Narasimha Rao led India at crucial juncture, was father of economic reform: Pranab[edit]

Pranab Mukherjee, President of India, in: B V Shiva Shankar Narasimha Rao led India at crucial juncture, was father of economic reform: Pranab, The Times of India, 31 December 2012

  • The idea of economical reforms was not out of blue. It was there in the Congress election manifesto, which was prepared under Narasimha Rao's astute supervision. Then, I used to write the manifesto, and Narsimha Rao used to vet it.
  • It was not easy for a normal politician to implement economic reforms, and PVN knew it. He was only the second prime minister after Jawaharlal Nehru to make a person worked in his capacity as governor of RBI the finance minister. Nehru selected C.D. Deshmuk, who had worked as the governor of RBI, to be his finance minister in 1950.
  • He gave Manmohan Singh full freedom to navigate the crisis and introduce for-reaching economic reforms. He had himself spearheaded the move for dismantling the license regime as the prime minister while holding additional charge of the industry ministry. He could appreciate the significance of the seminal policy of economic liberalization, [Pranabh said,] as he witnessed the making of the policy being deputy chairperson of the Planning Commission, and commerce minister in PVN's cabinet.
  • He was the visionary who launched the 'look East' policy and gave India's engagement with ASEAN a different meaning. India became a Sectoral Dialogue Partner of ASEAN in 1992 and Full Dialogue Partner in 1996. And now, we sit with them in the summit, as India is the largest trading partner of ASEAN.

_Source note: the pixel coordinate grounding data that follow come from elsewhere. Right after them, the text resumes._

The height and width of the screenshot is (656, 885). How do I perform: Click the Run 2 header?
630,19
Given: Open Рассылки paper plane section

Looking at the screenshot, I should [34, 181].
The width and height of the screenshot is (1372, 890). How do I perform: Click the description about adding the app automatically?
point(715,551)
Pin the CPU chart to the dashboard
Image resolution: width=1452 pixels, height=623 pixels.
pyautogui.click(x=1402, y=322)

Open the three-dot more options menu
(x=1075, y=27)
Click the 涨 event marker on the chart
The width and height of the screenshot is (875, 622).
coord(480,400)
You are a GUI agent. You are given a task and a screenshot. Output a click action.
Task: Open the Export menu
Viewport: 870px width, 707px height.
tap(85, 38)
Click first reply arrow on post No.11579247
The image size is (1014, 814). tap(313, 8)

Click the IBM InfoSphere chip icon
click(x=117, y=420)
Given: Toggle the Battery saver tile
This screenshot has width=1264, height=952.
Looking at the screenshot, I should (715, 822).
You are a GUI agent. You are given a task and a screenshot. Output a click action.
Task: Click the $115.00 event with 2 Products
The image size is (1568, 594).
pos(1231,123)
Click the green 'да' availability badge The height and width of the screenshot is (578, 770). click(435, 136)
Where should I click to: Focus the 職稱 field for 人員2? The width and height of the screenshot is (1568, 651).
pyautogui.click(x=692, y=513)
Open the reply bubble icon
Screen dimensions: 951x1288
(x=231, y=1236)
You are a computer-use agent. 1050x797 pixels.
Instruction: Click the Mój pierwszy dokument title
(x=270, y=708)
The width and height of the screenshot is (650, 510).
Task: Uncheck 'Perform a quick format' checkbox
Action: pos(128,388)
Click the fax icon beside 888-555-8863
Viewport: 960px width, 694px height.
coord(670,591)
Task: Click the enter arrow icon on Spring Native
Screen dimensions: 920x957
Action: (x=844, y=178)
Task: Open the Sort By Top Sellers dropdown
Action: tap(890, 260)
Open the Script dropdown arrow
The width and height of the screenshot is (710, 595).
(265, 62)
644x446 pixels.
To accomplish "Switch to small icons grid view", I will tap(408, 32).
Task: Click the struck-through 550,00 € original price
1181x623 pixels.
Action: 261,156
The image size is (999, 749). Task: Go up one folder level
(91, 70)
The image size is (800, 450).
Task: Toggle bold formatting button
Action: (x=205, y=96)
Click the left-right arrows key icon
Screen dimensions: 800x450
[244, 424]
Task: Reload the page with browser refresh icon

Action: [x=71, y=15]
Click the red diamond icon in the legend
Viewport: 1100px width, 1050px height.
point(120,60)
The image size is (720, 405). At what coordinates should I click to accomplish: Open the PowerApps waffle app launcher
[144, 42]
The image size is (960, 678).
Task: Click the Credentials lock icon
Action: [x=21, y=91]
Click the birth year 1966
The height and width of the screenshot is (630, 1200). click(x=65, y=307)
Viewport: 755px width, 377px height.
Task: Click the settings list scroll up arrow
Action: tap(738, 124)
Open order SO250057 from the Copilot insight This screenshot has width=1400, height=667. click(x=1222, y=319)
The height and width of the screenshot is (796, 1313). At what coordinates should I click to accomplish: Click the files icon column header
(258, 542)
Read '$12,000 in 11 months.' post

Unsung hero of the India story[edit]

S A Aiyar in: Unsung hero of the India story., The Economic Times, 2011.Jun.26

  • Twenty years ago [1991], he became Prime Minister and initiated economic reforms that transformed India. The Congress party doesn’t want to remember him: it is based entirely on loyalty to the Gandhi family, and Rao was not a family member. But the nation should remember him as the man who changed India, and the world too.
  • His master stroke was to appoint Manmohan Singh as finance minister. He wanted a non-political reformer at the centre of decision-making, who could be backed or dumped as required. He presented Singh as the spearhead of reform while he himself advocated a middle path. Yet, ultimately, it was his vision that Singh executed.
  • He did not want to draw attention to himself. So he ingeniously made the delicensing announcement on the morning of the day Manmohan Singh was presenting his first Budget. The media clubbed the Budget and delicensing stories together as one composite reform story. In the public mind, Manmohan Singh was seen as the liberalizer, while Rao stayed in the background.
  • How unjust! He deserves a high place in economic history for challenging the Bank-IMF approach on painful austerity, and focusing instead on a few key changes that produced fast growth with minimum pain. The World Bank itself later changed its policy and started targeting “binding constraints” (like industrial licensing). He could have achieved nothing without Rao’s backing. Today, 20 years after the start of India’s economic miracle, let us toast India’s most underrated Prime Minister — Narasimha Rao.